▶ **RECORDS PROVIDED**
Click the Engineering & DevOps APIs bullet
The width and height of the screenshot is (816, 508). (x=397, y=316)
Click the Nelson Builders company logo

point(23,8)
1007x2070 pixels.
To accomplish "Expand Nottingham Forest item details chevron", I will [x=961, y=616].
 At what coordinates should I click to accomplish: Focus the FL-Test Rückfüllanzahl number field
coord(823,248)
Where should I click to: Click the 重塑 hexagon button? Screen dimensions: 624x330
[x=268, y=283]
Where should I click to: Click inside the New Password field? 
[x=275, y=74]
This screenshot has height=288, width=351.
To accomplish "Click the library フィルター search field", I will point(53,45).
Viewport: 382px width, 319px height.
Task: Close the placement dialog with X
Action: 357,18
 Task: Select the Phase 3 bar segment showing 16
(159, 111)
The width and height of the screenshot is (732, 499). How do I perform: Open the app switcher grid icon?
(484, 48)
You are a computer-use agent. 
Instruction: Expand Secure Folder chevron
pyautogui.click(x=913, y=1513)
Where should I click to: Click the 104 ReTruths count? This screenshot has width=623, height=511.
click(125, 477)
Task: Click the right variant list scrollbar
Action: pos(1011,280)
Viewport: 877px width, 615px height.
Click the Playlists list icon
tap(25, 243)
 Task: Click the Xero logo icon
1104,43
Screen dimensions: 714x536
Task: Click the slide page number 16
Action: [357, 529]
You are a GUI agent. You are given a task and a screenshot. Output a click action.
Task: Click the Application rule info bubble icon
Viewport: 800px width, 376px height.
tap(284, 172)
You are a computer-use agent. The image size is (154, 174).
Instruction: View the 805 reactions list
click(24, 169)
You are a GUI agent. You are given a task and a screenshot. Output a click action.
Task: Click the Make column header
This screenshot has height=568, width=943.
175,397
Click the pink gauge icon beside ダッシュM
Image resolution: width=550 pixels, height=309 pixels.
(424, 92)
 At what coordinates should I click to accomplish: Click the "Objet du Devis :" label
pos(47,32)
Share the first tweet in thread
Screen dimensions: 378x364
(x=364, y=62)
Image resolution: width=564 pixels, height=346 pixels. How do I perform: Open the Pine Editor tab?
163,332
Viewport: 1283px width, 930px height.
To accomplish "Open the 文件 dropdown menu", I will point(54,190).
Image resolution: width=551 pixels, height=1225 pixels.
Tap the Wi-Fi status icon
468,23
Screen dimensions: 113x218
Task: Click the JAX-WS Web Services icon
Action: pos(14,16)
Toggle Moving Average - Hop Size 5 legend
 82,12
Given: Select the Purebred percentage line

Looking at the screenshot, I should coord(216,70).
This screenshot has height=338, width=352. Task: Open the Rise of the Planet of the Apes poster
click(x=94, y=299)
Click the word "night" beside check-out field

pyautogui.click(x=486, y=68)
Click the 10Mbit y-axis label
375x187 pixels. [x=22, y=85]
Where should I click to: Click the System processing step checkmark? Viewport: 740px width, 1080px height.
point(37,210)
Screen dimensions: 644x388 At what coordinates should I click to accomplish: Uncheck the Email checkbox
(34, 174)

▶ **EXERCISE**
All of the entries need to be reproduced exactly; please write them out.

▶ **ANSWER TO THE PROBLEM**
Click the Engineering & DevOps APIs bullet
The width and height of the screenshot is (816, 508). (x=397, y=316)
Click the Nelson Builders company logo

point(23,8)
1007x2070 pixels.
To accomplish "Expand Nottingham Forest item details chevron", I will [x=961, y=616].
 At what coordinates should I click to accomplish: Focus the FL-Test Rückfüllanzahl number field
coord(823,248)
Where should I click to: Click the 重塑 hexagon button? Screen dimensions: 624x330
[x=268, y=283]
Where should I click to: Click inside the New Password field? 
[x=275, y=74]
This screenshot has height=288, width=351.
To accomplish "Click the library フィルター search field", I will point(53,45).
Viewport: 382px width, 319px height.
Task: Close the placement dialog with X
Action: 357,18
 Task: Select the Phase 3 bar segment showing 16
(159, 111)
The width and height of the screenshot is (732, 499). How do I perform: Open the app switcher grid icon?
(484, 48)
You are a computer-use agent. 
Instruction: Expand Secure Folder chevron
pyautogui.click(x=913, y=1513)
Where should I click to: Click the 104 ReTruths count? This screenshot has width=623, height=511.
click(125, 477)
Task: Click the right variant list scrollbar
Action: pos(1011,280)
Viewport: 877px width, 615px height.
Click the Playlists list icon
tap(25, 243)
 Task: Click the Xero logo icon
1104,43
Screen dimensions: 714x536
Task: Click the slide page number 16
Action: [357, 529]
You are a GUI agent. You are given a task and a screenshot. Output a click action.
Task: Click the Application rule info bubble icon
Viewport: 800px width, 376px height.
tap(284, 172)
You are a computer-use agent. The image size is (154, 174).
Instruction: View the 805 reactions list
click(24, 169)
You are a GUI agent. You are given a task and a screenshot. Output a click action.
Task: Click the Make column header
This screenshot has height=568, width=943.
175,397
Click the pink gauge icon beside ダッシュM
Image resolution: width=550 pixels, height=309 pixels.
(424, 92)
 At what coordinates should I click to accomplish: Click the "Objet du Devis :" label
pos(47,32)
Share the first tweet in thread
Screen dimensions: 378x364
(x=364, y=62)
Image resolution: width=564 pixels, height=346 pixels. How do I perform: Open the Pine Editor tab?
163,332
Viewport: 1283px width, 930px height.
To accomplish "Open the 文件 dropdown menu", I will point(54,190).
Image resolution: width=551 pixels, height=1225 pixels.
Tap the Wi-Fi status icon
468,23
Screen dimensions: 113x218
Task: Click the JAX-WS Web Services icon
Action: pos(14,16)
Toggle Moving Average - Hop Size 5 legend
 82,12
Given: Select the Purebred percentage line

Looking at the screenshot, I should coord(216,70).
This screenshot has height=338, width=352. Task: Open the Rise of the Planet of the Apes poster
click(x=94, y=299)
Click the word "night" beside check-out field

pyautogui.click(x=486, y=68)
Click the 10Mbit y-axis label
375x187 pixels. [x=22, y=85]
Where should I click to: Click the System processing step checkmark? Viewport: 740px width, 1080px height.
point(37,210)
Screen dimensions: 644x388 At what coordinates should I click to accomplish: Uncheck the Email checkbox
(34, 174)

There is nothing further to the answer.